Austerity Measures – July 2010

July 22, 2010

Dow Jones Average: 10,323
S & P 500 Index: 1,094


Austerity Measures

Economic conditions have improved modestly in the U.S. and in other nations, since the severe recession of 2007-2009. While conditions have improved, particularly for technology companies, the overall pace of recovery has been tepid when compared to typical economic rebounds. The somewhat muted pace of recovery should not be surprising, given the unprecedented decline in real estate prices and the financial industry meltdown that triggered the worst recession since the 1930’s. Unemployment is likely to remain high as many jobs in home building, finance, and auto related industries are gone and will not return.

The slow pace of recovery has frustrated the public, giving rise to movements such as the Tea Partiers. People would like a quick return to the salad days of 2006 when real estate prices were soaring, the stock market was scaling new heights, credit was flowing freely to anyone with a pulse, and companies were hiring. That is not going to happen. The debt-induced financial euphoria has given way to a much more sobering reality.
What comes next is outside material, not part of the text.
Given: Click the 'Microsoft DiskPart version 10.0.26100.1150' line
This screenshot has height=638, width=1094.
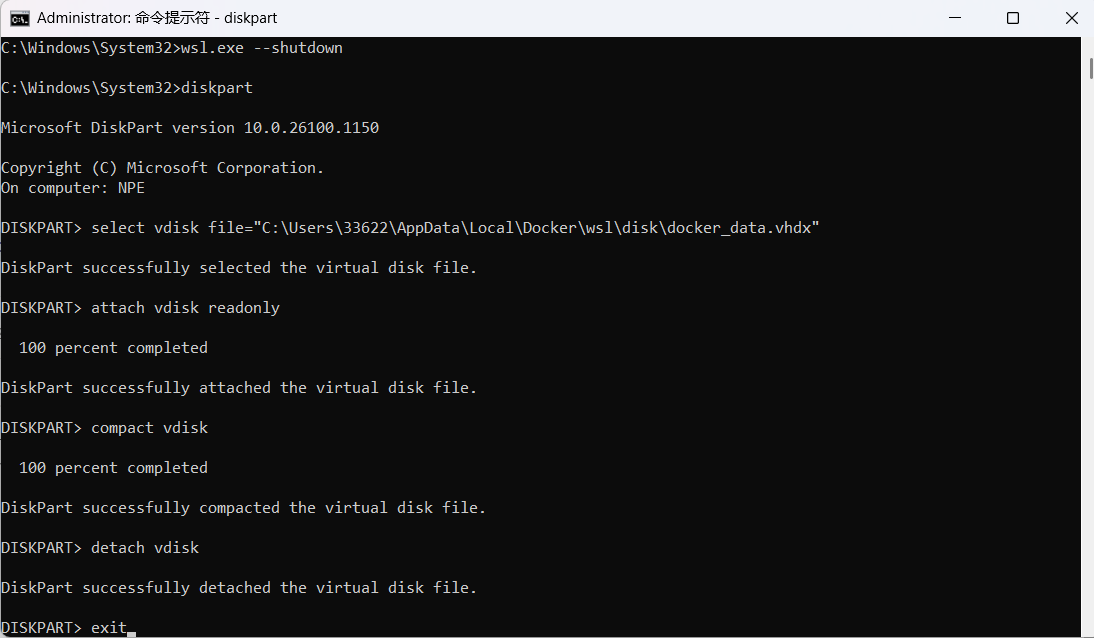Looking at the screenshot, I should point(190,128).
A vigorous debate has been joined over the perceived success or failure of government stimulus programs. President Obama and the Democratic Congress believe that the stimulus program, combined with Federal Reserve Board actions, saved the economy from another Great Depression. It is a hard case to make, because there is no way to go back in time and prove that a depression would have happened in the absence of such moves. The Republican Party and Tea Party members think that the government stimulus programs have failed, because they have not restored the economy to its pre-crash condition. They point to high unemployment as proof that things are not getting better for the average person.
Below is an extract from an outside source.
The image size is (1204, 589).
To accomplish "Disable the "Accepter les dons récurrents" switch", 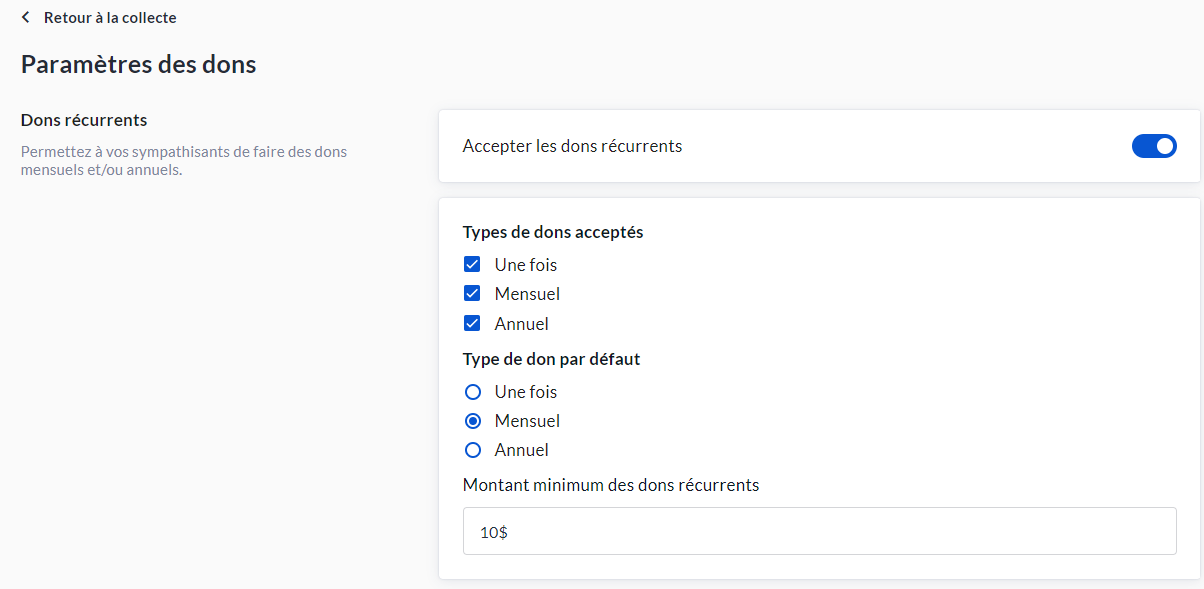I will pyautogui.click(x=1154, y=146).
While financial legends, such as Warren Buffett and George Soros, believe that a deeper recession or depression surely would have occurred without government action to restore confidence in the economic system, the average citizen is far less certain when figuring financial odds and outcomes. There is a general sense, though, that the debt obligations of society (government debt) are rising fast, while economic conditions are improving slowly at best.
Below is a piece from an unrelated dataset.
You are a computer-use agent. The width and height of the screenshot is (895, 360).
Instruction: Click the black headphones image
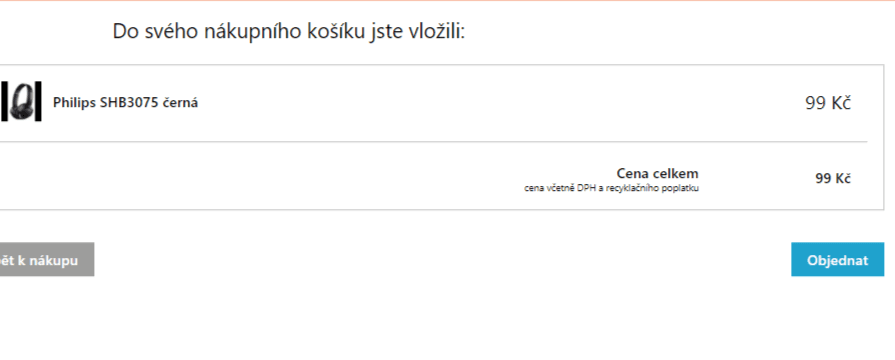click(21, 102)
According to public opinion polls, the momentum is with those who favor austerity measures and deficit reduction. Taking a position against government debt (as Ross Perot did in the 1990’s) is usually popular with independent, swing voters. It is easy to make the theoretical case that debt is inherently bad, burdens future generations, limits financial flexibility, and causes economic crises. It is much more difficult to assess the practical impact of deficit reduction during a period of extreme economic turmoil. The austerity hawks do not discuss the deficit implications of the depression that might have occurred in the absence of government stimulus. Deficits explode during depressions as tax receipts shrink while spending on programs such as Social Security and Medicare remains high. For political challengers, discussing the consequences of what might have happened in the absence of government stimulus is not politically convenient.

Stock markets throughout the world stumbled in recent months when it became clear that austerity measures would be imposed on some countries and embraced by others. Most investors are not advocates of runaway debt accumulation. They know that too much debt will eventually sink a nation, as is the case in Greece, Iceland, and other countries on the brink of insolvency. But investors also know that applying the economic austerity brakes at this point would almost certainly break the fragile economic recovery, and undermine stock market gains that followed passage of the stimulus package.

Current Strategy

Stock markets throughout the world fell sharply during the second quarter of 2010. It was the worst loss for stocks since the meltdown in the fall of 2008. As investors grew increasingly worried about the sustainability of the worldwide economic recovery, they ignored positive business results from numerous companies. While rays of sunshine came through the dark skies and illuminated extremely good results from leading companies, investors chose to focus on the menacing thunderheads still rolling in from the distance. The consensus among investors was that good results were perhaps temporary, driven by inventory rebuilding and stimulus programs that might be replaced by austerity measures.

When the S&P 500 broke above 1200 in April we felt that investors had become too optimistic and ebullient about the economic recovery. After a fall of almost 20% during May and June the mood changed suddenly to one of despair and negativity toward stocks. We sold a number of positions at excellent prices last winter and early spring when other investors were still in an aggressive buying mode. We bought back some of those positions, and added a number of new holdings to accounts, after the sharp price declines that occurred in the May-June period. Clients who have been with us for years are familiar with our pattern of selling during periods of extreme optimism, and buying when most investors have become disgusted by poor stock performance. In a low return world, good timing on both the buy and sell side is essential if one hopes to make a positive return.


On the fixed income side of the portfolio we have followed through on intentions mentioned in past strategy updates. We have purchased foreign bonds (Canada and Australia) which yield much more than U.S. bonds, at currency exchange rates that were favorable in our opinion. We waited patiently for the currencies to reach acceptable levels and then made our move. Foreign bonds now make up about ten percent of client accounts. While we are comfortable with the exposure to foreign paper, we may take some profits if the currency exchange rate continues to move strongly in favor of our position.